K#7. Why Tech Data Scientists don't do Machine Learning
Lessons from a one week ML sprint at Spotify
Heyy 👋
Welcome back to K’s DataLadder ✨! Each week, I share a story from my life as a Tech Data Scientist to help you level up your career.
We’ve grown to a wonderful community of 906 curious and driven data lovers. Thank you for being part of this journey ❤️
This week’s edition is more special that usual because this week was Hack Week at Spotify! And for the first time in a year, I jumped into an ML project. Things didn’t go as expected though, and I want to tell you what I learned from this experience.
Reading Time: 5 minutes
Agenda
This week’s story
ML lessons learned from Hack Week
Why you should care
But first, if you haven’t done that already, you can:
Subscribe to my YouTube channel. New video coming up very soon!
🎉 Big celebration 🎉
I launched my YouTube channel 4 weeks ago and this week it hit the 1000 subscribers mark!! I couldn’t be more grateful, so thank you all for supporting me and making the +40h I spent doing weirdass editing worth the time-investment 🫶
This Week’s Story
Spotify’s Hack Week is a time we look forward to every year.
It’s a unique opportunity where we're all free to explore ideas and engage in any creative project to improve Spotify. Many of the cool features you see today, like the Discover Weekly playlist, were born from these personal initiatives.
Hack Week helps us connect more deeply with our love for the product by giving us the space to contribute with our own creativity and passion.
In the past, I’ve used this week to learn new skills rather than exploring personal ideas. For instance last year, I used the opportunity to study A/B testing because I’d never found the time to explore the topic thoroughly before.
This year, I felt my machine learning (ML) skills – which I bled myself to learn – were getting… rusty. So I decided to reconnect with the "ghost of ML past" by working on an ML idea related to my current project on music videos at Spotify.
I mean what better way to kill two birds with one stone, right?
Right…. I jumped into the project on Monday, but by Friday, I still hadn't developed any ML model yet… What possibly went wrong?
ML lessons learned from Hack Week
Lesson #1: ML projects take time
ML projects take weeks, if not months to complete. It often also takes a whole team effort instead of a one-person job to fulfil.
So one week is certainly never enough. I don’t know how I thought I could do this? I mean my project idea wasn’t super ambitious, so why wasn’t it enough?
Well, it’s because the most time-consuming part in any ML project is not modelling but rather preparing the grounds for it. It’s collecting the data.
No matter how optimised it is, any ML model will spout nonsense if the data it learns from is shit (noisy, small, not enough features, etc), but I already knew that.

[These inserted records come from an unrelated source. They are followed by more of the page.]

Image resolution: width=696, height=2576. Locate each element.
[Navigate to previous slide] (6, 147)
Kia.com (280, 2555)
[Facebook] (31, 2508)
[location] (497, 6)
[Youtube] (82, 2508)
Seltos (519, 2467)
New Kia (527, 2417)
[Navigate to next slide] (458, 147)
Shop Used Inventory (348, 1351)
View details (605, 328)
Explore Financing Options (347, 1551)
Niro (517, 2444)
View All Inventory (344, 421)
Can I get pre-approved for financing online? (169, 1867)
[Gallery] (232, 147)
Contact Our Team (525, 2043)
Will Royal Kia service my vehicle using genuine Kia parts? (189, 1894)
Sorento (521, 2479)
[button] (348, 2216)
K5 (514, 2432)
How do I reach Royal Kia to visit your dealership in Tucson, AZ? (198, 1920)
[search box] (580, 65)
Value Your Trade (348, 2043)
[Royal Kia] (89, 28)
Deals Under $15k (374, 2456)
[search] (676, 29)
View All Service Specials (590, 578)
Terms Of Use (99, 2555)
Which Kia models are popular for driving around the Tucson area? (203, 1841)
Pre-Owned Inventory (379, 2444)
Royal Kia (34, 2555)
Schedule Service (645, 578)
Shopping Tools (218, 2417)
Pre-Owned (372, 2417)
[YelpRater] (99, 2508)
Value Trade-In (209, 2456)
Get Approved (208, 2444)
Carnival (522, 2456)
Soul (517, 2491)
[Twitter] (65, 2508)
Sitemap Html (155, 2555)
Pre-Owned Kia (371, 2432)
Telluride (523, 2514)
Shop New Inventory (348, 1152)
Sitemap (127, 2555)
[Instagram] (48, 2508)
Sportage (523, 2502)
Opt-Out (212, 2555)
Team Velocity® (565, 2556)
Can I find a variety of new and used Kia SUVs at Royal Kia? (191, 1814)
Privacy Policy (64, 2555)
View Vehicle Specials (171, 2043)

That’s why this week, I spent five days trying to assemble a small sample of 10% from huge datasets of hundreds of terabytes, running processes for hours, only to realise I needed to start with a much smaller sample of 1% to test.
Faulty joins can also mess up the system. I spent a long time trouble-shooting why I was getting the output “no data available”, only to realise I forgot a feature in one of my table joins.
So I restructured my query breaking down the joins into separate CTEs to track down where things broke in the first place. Remember if the data collection and engineering part is flawed, everything else will be too, so this step is the most crucial of all!
Lesson #2: ML is risky & unpredictable
It’s a sad but true reality and it’s because in tech companies, we need results fast.
The tech scene is competitive and moves extremely quickly, so we can't afford to spend months developing models only to end up with something subpar.
Most often, it's better to rely on data analysis and statistical methods such as causal inference, correlation, and visualising distributions because they guarantee results.
ML is uncertain & time-expensive, and I got a clear reminder of it this week.
I spent 5 days gathering data and could have easily spent another two weeks optimising this process. Then comes building and optimising the model, again with zero guarantee that the end result will be usable or conclusive.
ML is exciting and attractive, but just like having a crush on the bad boy, it’s also unpredictable and risky so it’s often not worth the ride.
In many tech companies, ML is not always the best option for time-sensitive projects that require quick insights, which is the case for most projects. Statistical analysis is often enough because it provides sure & safe results.
Why you should care
I meet a lot of aspiring data scientists who are so hyped to become data scientists because they think they’ll be doing ML all day.
I’m sorry to break it to you, but Machine Learning ≠ Data Science.
In the best tech companies, ML-focused roles are most often if not always research-focused as opposed to data science roles which are more business-driven.
They are inherently different.
What this means is that opportunities for ML roles are more scarce because they fall in the realm of pure research, which is uncertain so companies are more cautious in their research investments.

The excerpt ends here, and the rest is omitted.